'Osage County' a must-see movie

By TOM JOZWIK - Special to TimeOut

December 26, 2013

WAUKESHA - Put “August: Osage County” near the top of your must-see movies list.

The plot of Tracy Letts’ screenplay, based on his 2008 Pulitzer Prize- and Tony Award-winning drama, revolves around kinfolk in Oklahoma. The Westons are an extended family that makes TV’s Munsters seem normal. Both patriarch Beverly (Sam Shepard) and matriarch Violet (Meryl Streep) offer summations of their partners. “My wife, she takes pills; sometimes a good many,” the former says. Streep’s character calls her poet-professor husband “a world-class alcoholic for 50 years.”  

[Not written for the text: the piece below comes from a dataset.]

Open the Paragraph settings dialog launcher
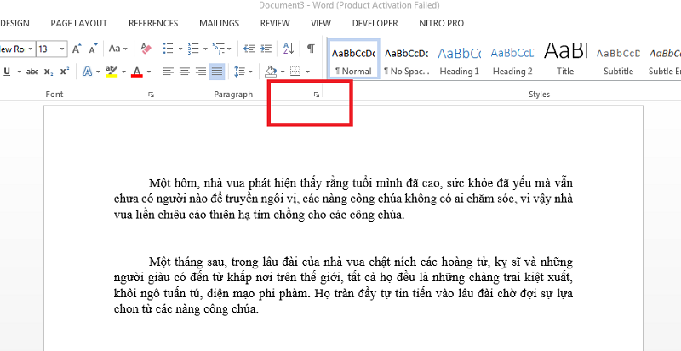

The couple has produced three children: Barbara (Julia Roberts), a younger version of her volcanic mother minus the pill popping; Karen (Juliette Lewis), who never shuts up and insists on regarding reality through rose-colored glasses; and Ivy (Julianne Nicholson), who remained behind with her aging parents but finally feels it’s time to leave and get married. Mother, daughters and their significant others, plus a few more relatives come together after Beverly goes missing in the intense heat of a Sooner State summer.  

As intimated, this coming together is a gathering of flawed folks. Addicted Violet delights in denigrating her Native American servant (Misty Upham). Often-married Steve Heidebrecht (Dermot Mulroney) drives his sports car as if auditioning for the Indy 500 and wants to be much more than an uncle to Barbara’s 14-year-old (Abigail Breslin). Violet’s sister, Mattie Fae (Margo Martindale), has a comical snort for a laugh and is friendly to all - except the son she despises for no apparent reason.  

There are also pedantic Bill Fordham (Ewan McGregor), Barbara’s estranged spouse who’s taken up with a younger woman; Mattie Fae’s browbeaten son (Benedict Cumberbatch), still  known as “Little Charles” as he approaches 40; and Charlie Aiken (Chris Cooper), Mattie Fae’s likable but imperceptive husband.   

To the credit of casting personnel, there’s considerable resemblance among the actors. These people look like they really could be family!  

“Osage County’s” ensemble cast is amazing - the film could be used to train actors. If you’re convinced Streep is America’s finest actress, this movie will reinforce your opinion. Roberts is outstanding as the film’s second banana and I took enormous delight in watching Cooper, Martindale, McGregor and Mulroney.  

One scene, featuring Cooper and Cumberbatch, movingly illustrates the father-and-son bond. Another, likely to be appreciated by anyone who’s encountered medical effrontery, has Roberts’ character pelting a pretentious doctor with medication vials he’s recklessly prescribed.  

At 130 minutes, “Osage County” is a marathon. But the time moves quickly, owing much to a script abounding in clever nuggets.  “Marriage is hard,” Barbara observes, with ex-hubby Bill immediately adding, “under any circumstances.” Violet offers, “My mama was a nasty, mean old lady. I suppose that’s where I get it from.”  

“Osage County,” a Milwaukee Film Festival entry in October, may have its flaws. Honestly, though, I couldn’t find any.